## Directions
Each entry needs to be copied exactly, with nothing left out.

=== Section Start ===

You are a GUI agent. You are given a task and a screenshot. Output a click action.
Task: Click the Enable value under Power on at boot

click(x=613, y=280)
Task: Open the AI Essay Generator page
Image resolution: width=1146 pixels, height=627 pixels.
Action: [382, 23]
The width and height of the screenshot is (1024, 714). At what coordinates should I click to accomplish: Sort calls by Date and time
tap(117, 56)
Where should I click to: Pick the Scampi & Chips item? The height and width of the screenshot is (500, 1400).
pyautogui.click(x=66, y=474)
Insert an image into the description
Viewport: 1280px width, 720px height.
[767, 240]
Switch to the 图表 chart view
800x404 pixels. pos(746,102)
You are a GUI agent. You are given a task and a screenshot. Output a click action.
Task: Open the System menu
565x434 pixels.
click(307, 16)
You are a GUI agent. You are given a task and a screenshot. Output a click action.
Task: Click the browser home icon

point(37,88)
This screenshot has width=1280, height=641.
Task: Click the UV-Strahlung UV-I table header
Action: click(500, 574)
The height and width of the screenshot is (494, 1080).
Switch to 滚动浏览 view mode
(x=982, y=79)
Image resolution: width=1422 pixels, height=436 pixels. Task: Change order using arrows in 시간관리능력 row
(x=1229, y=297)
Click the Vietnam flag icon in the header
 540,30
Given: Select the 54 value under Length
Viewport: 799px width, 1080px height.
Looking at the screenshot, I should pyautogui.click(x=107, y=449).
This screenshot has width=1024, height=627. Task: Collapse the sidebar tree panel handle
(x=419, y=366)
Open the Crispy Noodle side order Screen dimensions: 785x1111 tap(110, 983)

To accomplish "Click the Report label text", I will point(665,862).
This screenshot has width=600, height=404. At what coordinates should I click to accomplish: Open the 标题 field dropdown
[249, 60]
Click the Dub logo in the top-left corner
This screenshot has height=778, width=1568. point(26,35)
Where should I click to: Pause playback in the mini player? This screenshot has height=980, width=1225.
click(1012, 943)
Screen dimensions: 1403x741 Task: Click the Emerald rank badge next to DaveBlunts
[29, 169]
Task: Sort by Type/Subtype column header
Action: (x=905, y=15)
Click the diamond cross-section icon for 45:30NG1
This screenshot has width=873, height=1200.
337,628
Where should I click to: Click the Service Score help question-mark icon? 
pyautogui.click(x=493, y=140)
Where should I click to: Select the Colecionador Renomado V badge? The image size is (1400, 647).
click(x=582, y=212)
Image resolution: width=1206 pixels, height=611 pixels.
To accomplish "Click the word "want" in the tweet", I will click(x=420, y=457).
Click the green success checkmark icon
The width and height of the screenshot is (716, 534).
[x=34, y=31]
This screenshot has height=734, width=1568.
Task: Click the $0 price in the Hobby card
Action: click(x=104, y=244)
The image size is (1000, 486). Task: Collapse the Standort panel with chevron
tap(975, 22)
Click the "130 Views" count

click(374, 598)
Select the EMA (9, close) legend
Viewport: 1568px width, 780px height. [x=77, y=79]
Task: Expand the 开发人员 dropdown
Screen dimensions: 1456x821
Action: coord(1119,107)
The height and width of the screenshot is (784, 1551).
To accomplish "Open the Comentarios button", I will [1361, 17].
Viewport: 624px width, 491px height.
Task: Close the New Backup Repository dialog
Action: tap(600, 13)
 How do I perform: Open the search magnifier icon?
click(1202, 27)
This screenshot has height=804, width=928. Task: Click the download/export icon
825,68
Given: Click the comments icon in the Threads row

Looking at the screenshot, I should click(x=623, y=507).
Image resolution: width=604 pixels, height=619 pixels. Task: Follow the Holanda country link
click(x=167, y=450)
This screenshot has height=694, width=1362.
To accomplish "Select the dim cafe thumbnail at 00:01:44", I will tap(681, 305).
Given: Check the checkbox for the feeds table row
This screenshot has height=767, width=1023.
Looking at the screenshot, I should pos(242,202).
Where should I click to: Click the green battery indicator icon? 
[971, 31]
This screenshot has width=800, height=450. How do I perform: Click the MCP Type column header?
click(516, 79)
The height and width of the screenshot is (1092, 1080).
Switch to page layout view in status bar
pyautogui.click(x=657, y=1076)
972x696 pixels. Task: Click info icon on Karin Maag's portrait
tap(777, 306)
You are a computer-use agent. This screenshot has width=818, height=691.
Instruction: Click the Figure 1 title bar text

=== Section End ===

## Response to this task
You are a GUI agent. You are given a task and a screenshot. Output a click action.
Task: Click the Enable value under Power on at boot

click(x=613, y=280)
Task: Open the AI Essay Generator page
Image resolution: width=1146 pixels, height=627 pixels.
Action: [382, 23]
The width and height of the screenshot is (1024, 714). At what coordinates should I click to accomplish: Sort calls by Date and time
tap(117, 56)
Where should I click to: Pick the Scampi & Chips item? The height and width of the screenshot is (500, 1400).
pyautogui.click(x=66, y=474)
Insert an image into the description
Viewport: 1280px width, 720px height.
[767, 240]
Switch to the 图表 chart view
800x404 pixels. pos(746,102)
You are a GUI agent. You are given a task and a screenshot. Output a click action.
Task: Open the System menu
565x434 pixels.
click(307, 16)
You are a GUI agent. You are given a task and a screenshot. Output a click action.
Task: Click the browser home icon

point(37,88)
This screenshot has width=1280, height=641.
Task: Click the UV-Strahlung UV-I table header
Action: click(500, 574)
The height and width of the screenshot is (494, 1080).
Switch to 滚动浏览 view mode
(x=982, y=79)
Image resolution: width=1422 pixels, height=436 pixels. Task: Change order using arrows in 시간관리능력 row
(x=1229, y=297)
Click the Vietnam flag icon in the header
 540,30
Given: Select the 54 value under Length
Viewport: 799px width, 1080px height.
Looking at the screenshot, I should pyautogui.click(x=107, y=449).
This screenshot has width=1024, height=627. Task: Collapse the sidebar tree panel handle
(x=419, y=366)
Open the Crispy Noodle side order Screen dimensions: 785x1111 tap(110, 983)

To accomplish "Click the Report label text", I will point(665,862).
This screenshot has width=600, height=404. At what coordinates should I click to accomplish: Open the 标题 field dropdown
[249, 60]
Click the Dub logo in the top-left corner
This screenshot has height=778, width=1568. point(26,35)
Where should I click to: Pause playback in the mini player? This screenshot has height=980, width=1225.
click(1012, 943)
Screen dimensions: 1403x741 Task: Click the Emerald rank badge next to DaveBlunts
[29, 169]
Task: Sort by Type/Subtype column header
Action: (x=905, y=15)
Click the diamond cross-section icon for 45:30NG1
This screenshot has width=873, height=1200.
337,628
Where should I click to: Click the Service Score help question-mark icon? 
pyautogui.click(x=493, y=140)
Where should I click to: Select the Colecionador Renomado V badge? The image size is (1400, 647).
click(x=582, y=212)
Image resolution: width=1206 pixels, height=611 pixels.
To accomplish "Click the word "want" in the tweet", I will click(x=420, y=457).
Click the green success checkmark icon
The width and height of the screenshot is (716, 534).
[x=34, y=31]
This screenshot has height=734, width=1568.
Task: Click the $0 price in the Hobby card
Action: click(x=104, y=244)
The image size is (1000, 486). Task: Collapse the Standort panel with chevron
tap(975, 22)
Click the "130 Views" count

click(374, 598)
Select the EMA (9, close) legend
Viewport: 1568px width, 780px height. [x=77, y=79]
Task: Expand the 开发人员 dropdown
Screen dimensions: 1456x821
Action: coord(1119,107)
The height and width of the screenshot is (784, 1551).
To accomplish "Open the Comentarios button", I will [1361, 17].
Viewport: 624px width, 491px height.
Task: Close the New Backup Repository dialog
Action: tap(600, 13)
 How do I perform: Open the search magnifier icon?
click(1202, 27)
This screenshot has height=804, width=928. Task: Click the download/export icon
825,68
Given: Click the comments icon in the Threads row

Looking at the screenshot, I should click(x=623, y=507).
Image resolution: width=604 pixels, height=619 pixels. Task: Follow the Holanda country link
click(x=167, y=450)
This screenshot has height=694, width=1362.
To accomplish "Select the dim cafe thumbnail at 00:01:44", I will tap(681, 305).
Given: Check the checkbox for the feeds table row
This screenshot has height=767, width=1023.
Looking at the screenshot, I should pos(242,202).
Where should I click to: Click the green battery indicator icon? 
[971, 31]
This screenshot has width=800, height=450. How do I perform: Click the MCP Type column header?
click(516, 79)
The height and width of the screenshot is (1092, 1080).
Switch to page layout view in status bar
pyautogui.click(x=657, y=1076)
972x696 pixels. Task: Click info icon on Karin Maag's portrait
tap(777, 306)
You are a computer-use agent. This screenshot has width=818, height=691.
Instruction: Click the Figure 1 title bar text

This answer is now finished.